St. Louis, MO – Ameren will be on the hot seat today (Monday) as it goes before the Missouri Public Service commission. The state's utility regulator is starting as many as three weeks of hearings to study Ameren's request for a rate increase.

Public Service Commission spokesman Kevin Kelly says the state hasn't had to approve an electric rate increase for Ameren since the mid-80's, which means there will be a lot of issues to consider.

And he says Ameren's response to two big power outages last year are only part of the formula: "The commission would take a look at the entire record and, looking at all the issues in the case, and determine what type of increase if any should be granted."

Kelly says the PSC must rule by the end of May on whether to grant the $360 million rate hike. Most customers would see monthly increases of about $6 on their bills.

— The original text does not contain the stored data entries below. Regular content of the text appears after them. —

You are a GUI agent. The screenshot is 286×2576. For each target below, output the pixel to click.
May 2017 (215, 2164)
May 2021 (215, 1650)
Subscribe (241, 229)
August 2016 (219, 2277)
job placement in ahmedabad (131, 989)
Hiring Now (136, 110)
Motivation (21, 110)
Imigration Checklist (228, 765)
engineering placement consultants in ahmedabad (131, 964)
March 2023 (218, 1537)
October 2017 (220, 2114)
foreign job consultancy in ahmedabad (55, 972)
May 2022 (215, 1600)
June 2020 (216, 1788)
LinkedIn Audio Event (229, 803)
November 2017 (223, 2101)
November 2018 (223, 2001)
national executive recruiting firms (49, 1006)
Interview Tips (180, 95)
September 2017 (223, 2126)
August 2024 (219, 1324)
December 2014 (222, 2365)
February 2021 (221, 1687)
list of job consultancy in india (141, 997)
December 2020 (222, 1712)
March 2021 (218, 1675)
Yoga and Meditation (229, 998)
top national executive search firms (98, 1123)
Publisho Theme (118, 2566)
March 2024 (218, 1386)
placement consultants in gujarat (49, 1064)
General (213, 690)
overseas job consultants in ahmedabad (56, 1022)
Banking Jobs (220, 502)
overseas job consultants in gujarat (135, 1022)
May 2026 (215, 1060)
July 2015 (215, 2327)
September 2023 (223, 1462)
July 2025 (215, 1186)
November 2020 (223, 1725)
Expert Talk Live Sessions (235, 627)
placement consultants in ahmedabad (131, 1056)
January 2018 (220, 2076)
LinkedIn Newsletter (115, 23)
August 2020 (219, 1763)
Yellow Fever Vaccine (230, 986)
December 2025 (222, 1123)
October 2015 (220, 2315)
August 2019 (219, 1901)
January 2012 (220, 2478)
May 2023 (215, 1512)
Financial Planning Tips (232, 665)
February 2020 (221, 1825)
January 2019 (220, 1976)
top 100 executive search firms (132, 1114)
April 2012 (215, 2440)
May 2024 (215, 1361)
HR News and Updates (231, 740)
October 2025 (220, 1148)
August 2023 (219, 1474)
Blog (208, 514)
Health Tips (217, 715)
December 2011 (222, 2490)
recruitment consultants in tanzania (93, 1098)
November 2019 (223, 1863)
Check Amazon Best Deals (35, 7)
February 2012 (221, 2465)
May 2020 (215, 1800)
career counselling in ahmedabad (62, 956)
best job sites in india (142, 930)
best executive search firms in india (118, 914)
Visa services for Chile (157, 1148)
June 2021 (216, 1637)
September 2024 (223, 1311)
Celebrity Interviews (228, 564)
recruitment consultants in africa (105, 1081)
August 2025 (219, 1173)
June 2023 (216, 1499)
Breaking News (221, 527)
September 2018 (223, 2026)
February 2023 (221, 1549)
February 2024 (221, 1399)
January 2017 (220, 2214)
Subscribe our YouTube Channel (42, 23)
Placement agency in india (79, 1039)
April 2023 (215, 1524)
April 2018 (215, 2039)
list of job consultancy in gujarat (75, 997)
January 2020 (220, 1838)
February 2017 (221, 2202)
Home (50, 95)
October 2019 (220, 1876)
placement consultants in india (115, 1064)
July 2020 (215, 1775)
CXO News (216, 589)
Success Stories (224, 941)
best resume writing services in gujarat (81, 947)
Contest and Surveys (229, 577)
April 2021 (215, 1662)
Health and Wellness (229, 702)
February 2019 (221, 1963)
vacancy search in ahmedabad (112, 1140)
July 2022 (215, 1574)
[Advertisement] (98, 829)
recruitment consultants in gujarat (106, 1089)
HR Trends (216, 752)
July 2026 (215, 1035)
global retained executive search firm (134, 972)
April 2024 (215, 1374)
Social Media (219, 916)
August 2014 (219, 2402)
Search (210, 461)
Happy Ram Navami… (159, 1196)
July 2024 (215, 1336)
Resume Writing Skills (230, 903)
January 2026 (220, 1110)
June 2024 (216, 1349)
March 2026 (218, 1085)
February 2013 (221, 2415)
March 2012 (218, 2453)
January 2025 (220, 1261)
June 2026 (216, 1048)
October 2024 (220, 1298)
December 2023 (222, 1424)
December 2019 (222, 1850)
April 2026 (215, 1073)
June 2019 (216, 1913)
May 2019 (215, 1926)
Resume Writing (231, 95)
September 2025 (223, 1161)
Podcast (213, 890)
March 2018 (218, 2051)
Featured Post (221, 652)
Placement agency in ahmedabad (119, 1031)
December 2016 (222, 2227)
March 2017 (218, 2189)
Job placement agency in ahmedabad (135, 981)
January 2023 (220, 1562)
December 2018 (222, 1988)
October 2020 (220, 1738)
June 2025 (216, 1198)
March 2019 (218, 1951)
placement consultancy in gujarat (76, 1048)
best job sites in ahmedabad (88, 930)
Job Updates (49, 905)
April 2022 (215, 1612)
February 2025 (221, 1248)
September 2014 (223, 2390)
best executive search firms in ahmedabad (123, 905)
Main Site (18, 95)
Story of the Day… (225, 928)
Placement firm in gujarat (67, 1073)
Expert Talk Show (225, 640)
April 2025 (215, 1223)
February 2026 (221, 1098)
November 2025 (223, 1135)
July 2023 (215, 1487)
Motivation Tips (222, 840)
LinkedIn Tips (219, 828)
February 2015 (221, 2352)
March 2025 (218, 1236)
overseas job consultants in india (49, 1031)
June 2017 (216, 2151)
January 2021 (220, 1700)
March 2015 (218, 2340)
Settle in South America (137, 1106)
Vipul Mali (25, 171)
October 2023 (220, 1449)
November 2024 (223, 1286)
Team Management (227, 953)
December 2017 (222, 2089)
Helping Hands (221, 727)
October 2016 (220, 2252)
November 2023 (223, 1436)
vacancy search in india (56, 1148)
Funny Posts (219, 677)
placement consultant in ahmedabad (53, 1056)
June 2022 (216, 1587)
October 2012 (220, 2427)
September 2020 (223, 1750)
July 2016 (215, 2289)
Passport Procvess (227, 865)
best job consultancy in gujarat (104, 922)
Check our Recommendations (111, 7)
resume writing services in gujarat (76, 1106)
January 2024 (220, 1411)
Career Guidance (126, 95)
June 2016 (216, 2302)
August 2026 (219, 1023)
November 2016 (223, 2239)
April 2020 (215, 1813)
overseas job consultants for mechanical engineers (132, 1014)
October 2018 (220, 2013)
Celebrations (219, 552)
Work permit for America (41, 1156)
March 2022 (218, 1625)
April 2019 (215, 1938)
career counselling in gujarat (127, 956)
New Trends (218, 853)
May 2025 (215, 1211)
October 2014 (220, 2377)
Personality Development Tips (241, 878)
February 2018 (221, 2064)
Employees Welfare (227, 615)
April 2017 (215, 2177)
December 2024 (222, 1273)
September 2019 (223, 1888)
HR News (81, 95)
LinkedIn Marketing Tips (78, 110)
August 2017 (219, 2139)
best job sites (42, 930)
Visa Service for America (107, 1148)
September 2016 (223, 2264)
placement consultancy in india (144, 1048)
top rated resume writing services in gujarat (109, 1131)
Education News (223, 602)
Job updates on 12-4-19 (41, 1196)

Kelly says another factor is that the PSC staff last year recommended a rate decrease after it found Ameren was already over-earning.

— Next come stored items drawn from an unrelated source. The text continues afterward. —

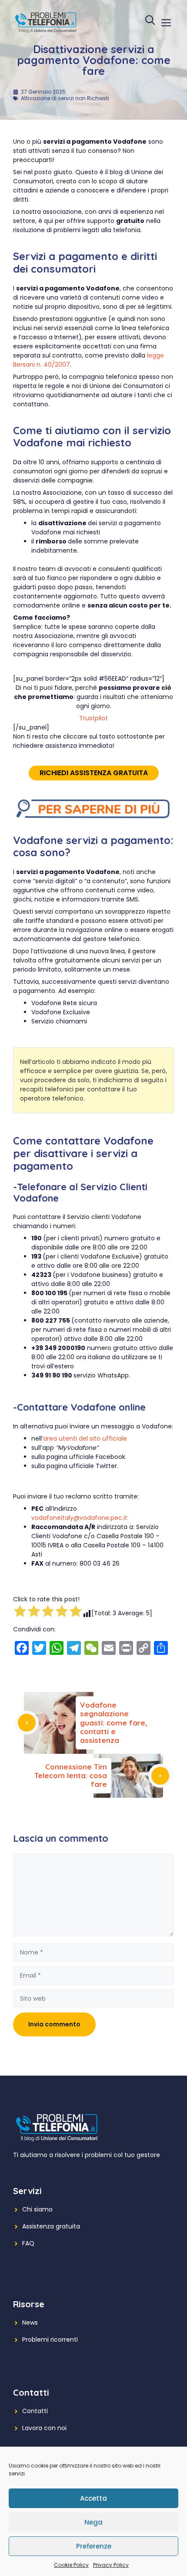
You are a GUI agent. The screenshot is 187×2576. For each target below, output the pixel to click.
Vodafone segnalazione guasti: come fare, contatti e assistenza (113, 1722)
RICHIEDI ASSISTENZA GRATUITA (94, 773)
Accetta (93, 2498)
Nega (93, 2522)
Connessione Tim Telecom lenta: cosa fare (70, 1775)
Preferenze (93, 2546)
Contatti (35, 2411)
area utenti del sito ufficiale (85, 1438)
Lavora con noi (44, 2428)
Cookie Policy (71, 2565)
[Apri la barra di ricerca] (150, 22)
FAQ (28, 2243)
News (30, 2322)
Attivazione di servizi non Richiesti (65, 98)
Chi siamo (37, 2209)
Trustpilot (93, 718)
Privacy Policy (111, 2565)
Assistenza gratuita (51, 2226)
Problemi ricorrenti (50, 2339)
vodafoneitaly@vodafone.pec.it (79, 1517)
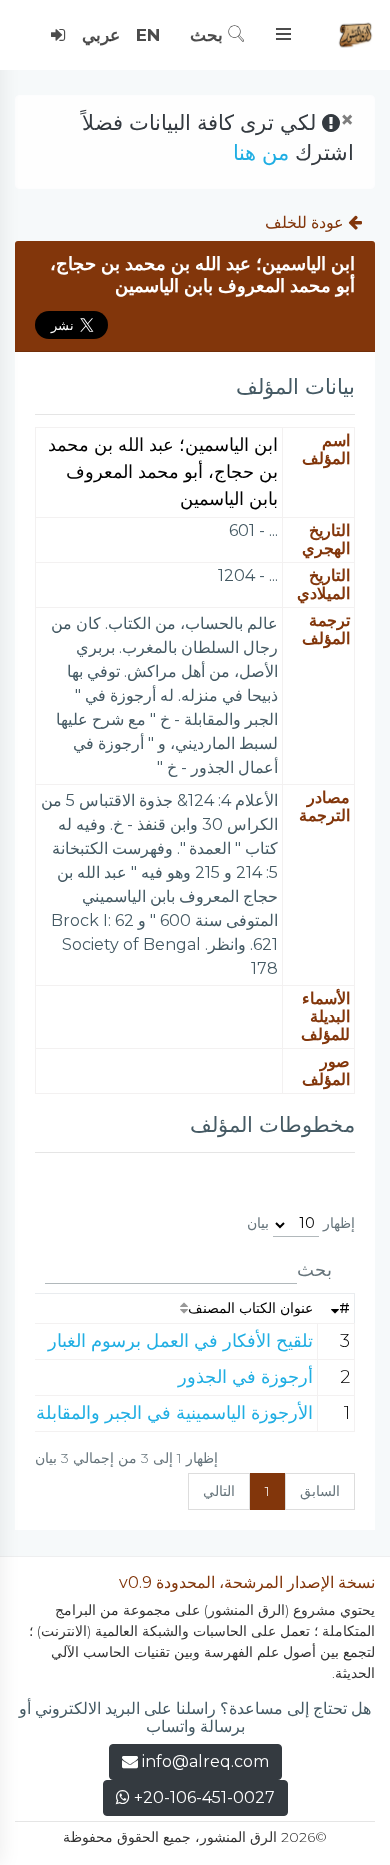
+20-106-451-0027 (202, 1797)
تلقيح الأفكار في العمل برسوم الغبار (180, 1341)
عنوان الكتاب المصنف (250, 1308)
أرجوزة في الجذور (245, 1377)
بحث (209, 35)
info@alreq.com (205, 1761)
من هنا (261, 152)
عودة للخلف (306, 222)
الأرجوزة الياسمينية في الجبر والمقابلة (174, 1413)
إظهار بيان (301, 1223)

"So, that is also an issue that's out there with regards to this case - you have the electric crate increase request that's been filed by Ameren UE as well as the complaint case that's been filed by the Public Service Commission staff.

"And we have upwards of 16, 18 parties involved in this case."

Ameren says it needs the rate hike to keep its infrastructure up to date.

The PSC is also considering new rules for Ameren regarding being better prepared for power outages, but Kelly says that will probably be a separate ruling done later.


Ameren also faces a public hearing today related to its plans to rebuild the Taum Sauk reservoir.

Federal regulators will hold two public hearings today: One this morning in Jefferson City and a second tonight in Lesterville. Members of the public can give their opinions on the plan.

The mountaintop reservoir collapsed in late 2005. The resulting flood of more than a billion gallons devastated the Johnson's Shut-Ins State Park and injured a family of five.

Ameren says it wants to rebuild the reservoir with new safety features that would prevent another collapse.

Tonight's hearing at Lesterville will begin at 7:00 p.m. at the city's public school.